“We—” she starts, then picks her words more carefully: “Some of the construction crew was spending too much time on their phones, and Instagramming stuff too. Mr. Baker said the floorplans for some of our houses could be in the backgrounds of their selfies, so—”
She leaves that hanging.
“So?” Jade prompts.
“Mr. Pangborne had a jammer installed? The yacht’s out of the radius, but all the houses are in it, or in them, however it works.”
“A jammer,” Jade repeats.
“Like an umbrella, except it blocks from the—”
“No, I get it,” Jade says. “Is that legal?”
“There’s no guarantee of service over here,” Letha says with a shrug. “It’s the wilderness, right?”
What do they call those jammers, though? She’s heard it online. A… a rape tent, or something? At least when they’re used to keep a victim from calling the cops.
Or, a potential victim.
“Hardy was warning you about me?” she says.
“No, no,” Letha says, crossing to Jade to touch her forearm, swat that possibility away. “He was worried that you might be in danger.”
“Figured he’d be busy.”
“I mean, his office called.”
“Meg.”
“Tiff’s mom?”
“You caught that machete last night,” Jade tells Letha.
“T was behind me,” Letha says. “It could have—she might have gotten hurt.”
“It’s for tomorrow night,” Jade says. “Hardy didn’t take it?”
“I told him my dad was putting it in the safe. He had to…
you know.”
“Take me to jail, lock me up for my own good, keep me from being a menace to society.”
“He really cares, Jade.”
“This too,” Jade says, unholstering Just Before Dawn. “I couldn’t throw it. That’s… it’s why I came over.”
She holds Just Before Dawn across.
“A videotape,” Letha says, like identifying a bug.
“Yeah, it’s the only way—”
“We don’t have a player on the yacht?” Letha says, kind of in apology.
Jade winces, says, “So—wait, does this mean you coudn’t watch Bay of Blood?”
“Bay of—oh, oh, yeah. No, I’m sorry. But I’ve still got it—”
She’s walking and talking, Jade’s wrist somehow in her hand now, like she’s been arrested in the kindest way possible.
“No, we can’t, your dad—” Jade starts, unsure how to say what she needs to say.

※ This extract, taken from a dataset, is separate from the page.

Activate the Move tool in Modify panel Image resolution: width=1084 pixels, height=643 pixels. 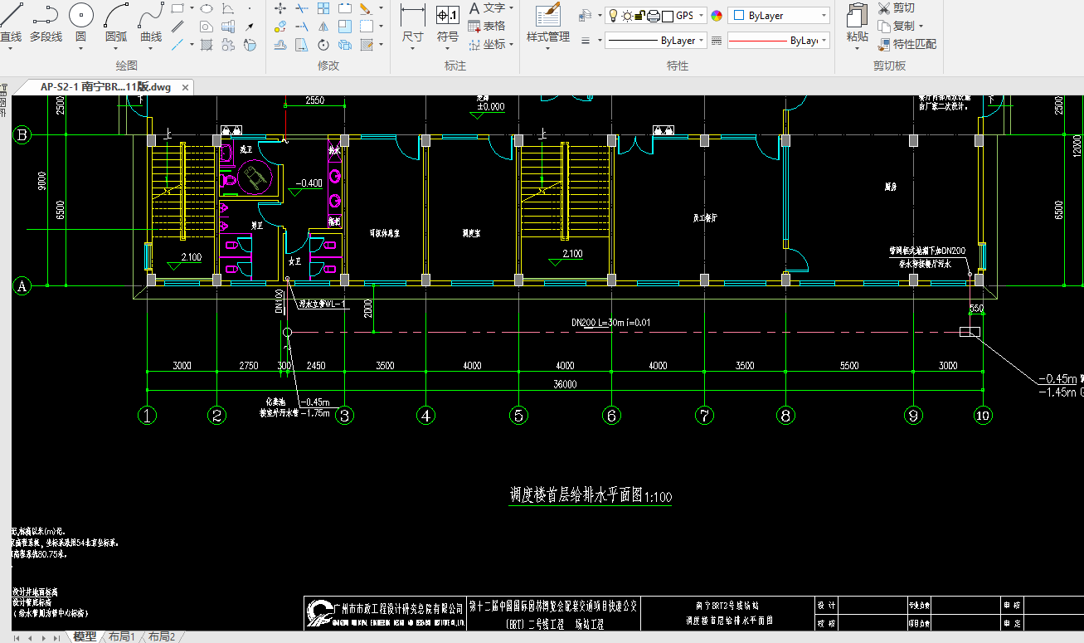click(280, 8)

“He won’t mind,” Letha says, pulling, not stopping, “won’t even know I’ve got someone over. The yacht’s so crowded tonight, everybody’s here for the Fourth! And for, you know, Mr. Samuels. Anyway, my dad’s room’s all the way in the bow, we’ll be—”
“I can’t, I’ve got to—”
“Walk around the lake in the dark with a bear in the area?”
Letha asks, dragging Jade across the living room now. “I mean, if you want, I can call the sheriff, have him send a boat.”
“Or, or. You could—”
“My stepmother won’t let me drive the boat at night,” Letha says with ill-feigned disgust. They’re coming through the front door now, are on the porch.
Jade immediately clocks the inky black trees Theo Mondragon is about to come slouching out of in his burly-lithe way, the bulb in his headlamp off but still warm.
“Okay, okay,” Jade says ahead to Letha, giving up this futile resistance, stepping in alongside so as to get up the pier and into the boat faster, please. If Theo Mondragon really doesn’t know his daughter has a guest for the night? That can almost maybe work. Or, it can work one hell of a lot better than getting caught out in the open by him when his hands are still red.
“So where did you spend the day?” Letha asks in a making-conversation bid.
“Camp Blood,” Jade monotones, looking behind them at the candlelight flickering in the kitchen window like a beacon.
“That old—?”
“Yeah.”
“Isn’t it scary over there?”
“You tell me.”
“I know I’ll never go there again,” Letha says, doing a full-body shiver, the memory of Deacon Samuels apparently washing through her.
“I’m serious about tomorrow night,” Jade says.